### PROBLEM
Copy the data word for word, starting at the line that contains "Where should I" and ending at the end of the data. Leave the pictures out of your answer.

** begin SUPPLIED ENTRIES **

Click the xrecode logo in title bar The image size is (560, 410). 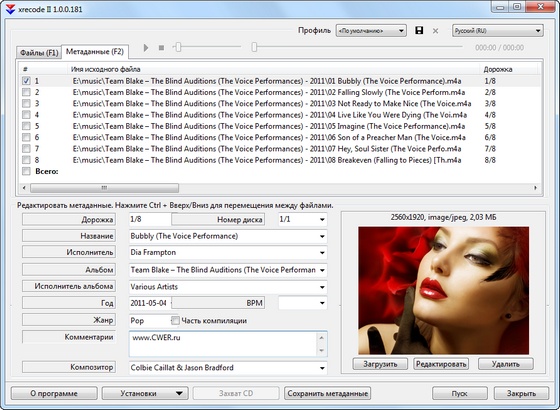(x=10, y=10)
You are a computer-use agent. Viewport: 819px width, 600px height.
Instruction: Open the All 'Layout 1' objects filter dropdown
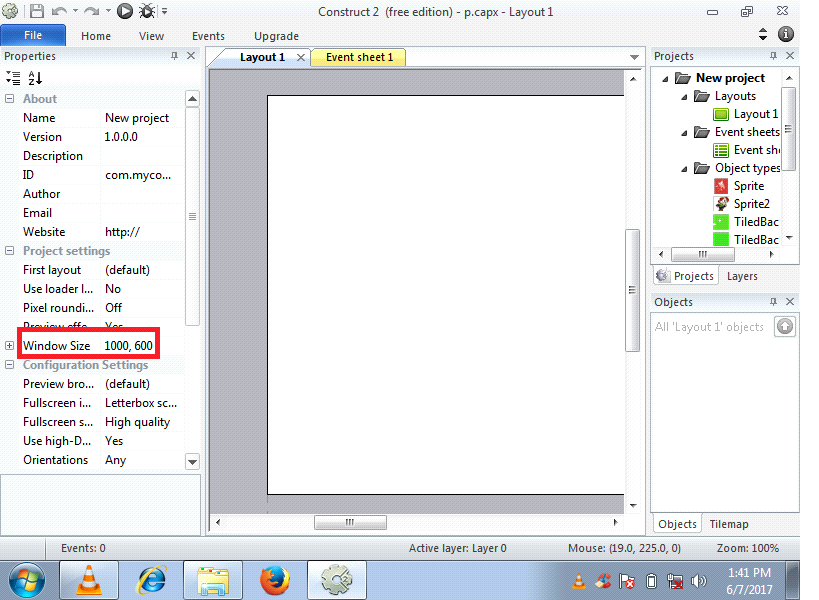(784, 326)
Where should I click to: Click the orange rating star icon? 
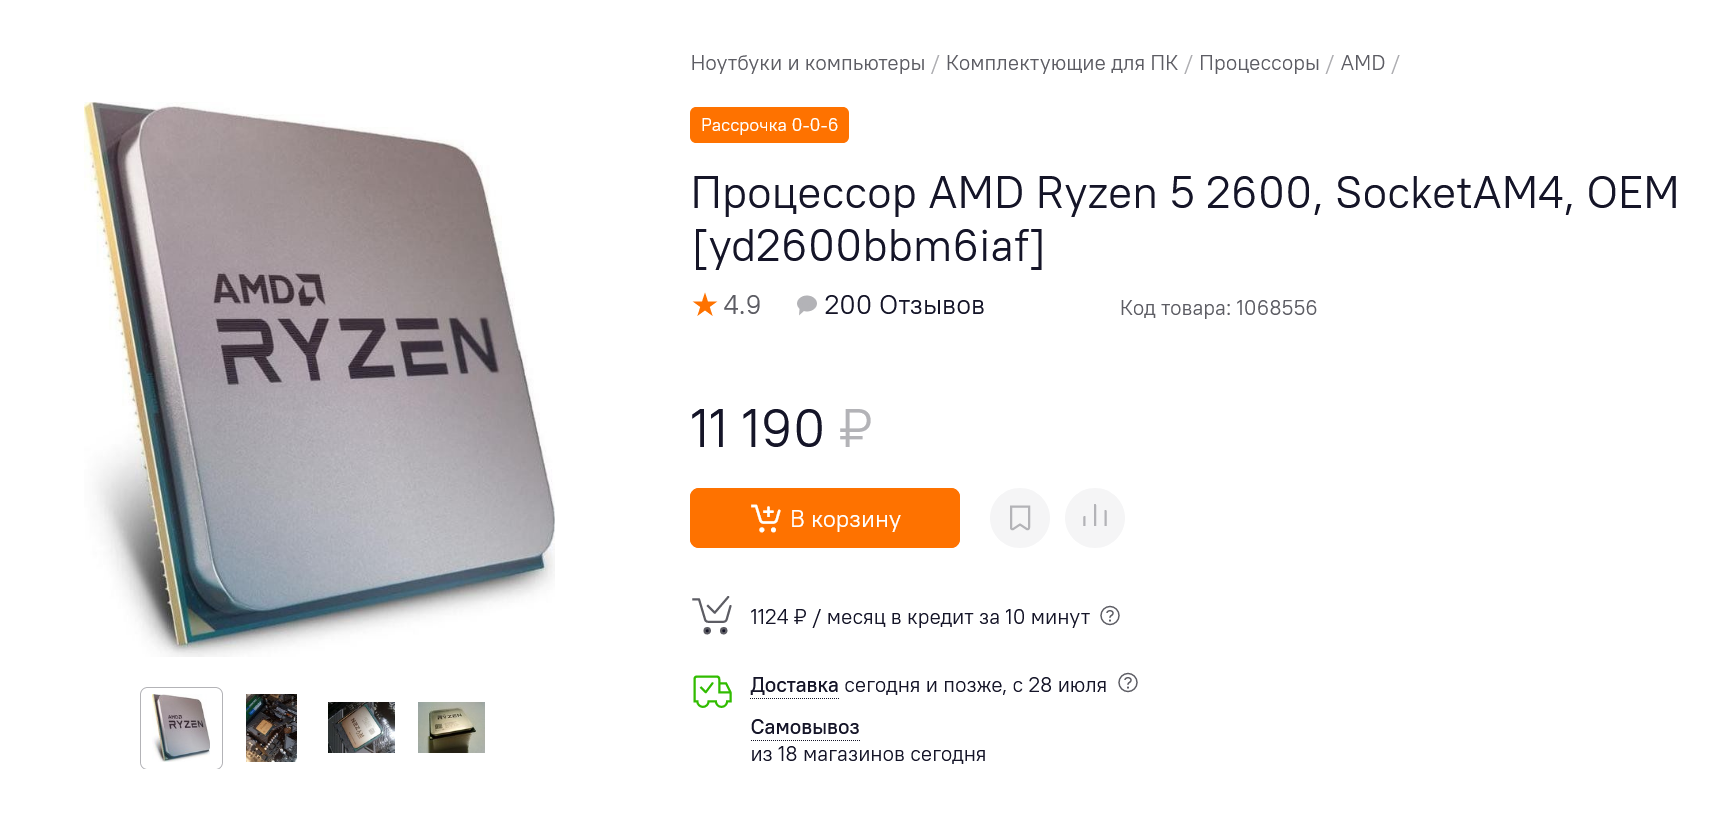point(705,305)
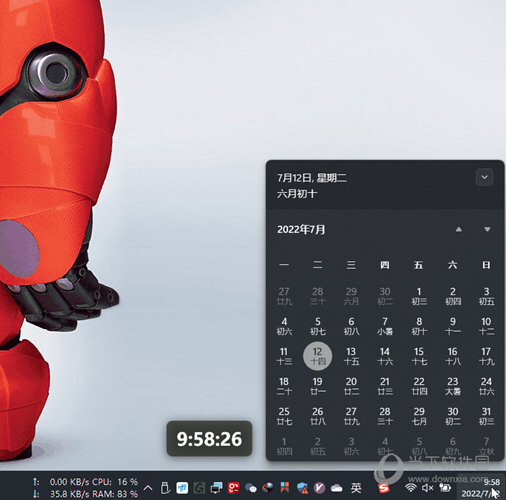The width and height of the screenshot is (506, 500).
Task: Click the purple V tray icon
Action: pyautogui.click(x=319, y=488)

** end SUPPLIED ENTRIES **

### ANSWER TO THE TASK
Where should I click to: Click the orange rating star icon? 
point(705,305)
The width and height of the screenshot is (506, 500).
Task: Click the purple V tray icon
Action: pyautogui.click(x=319, y=488)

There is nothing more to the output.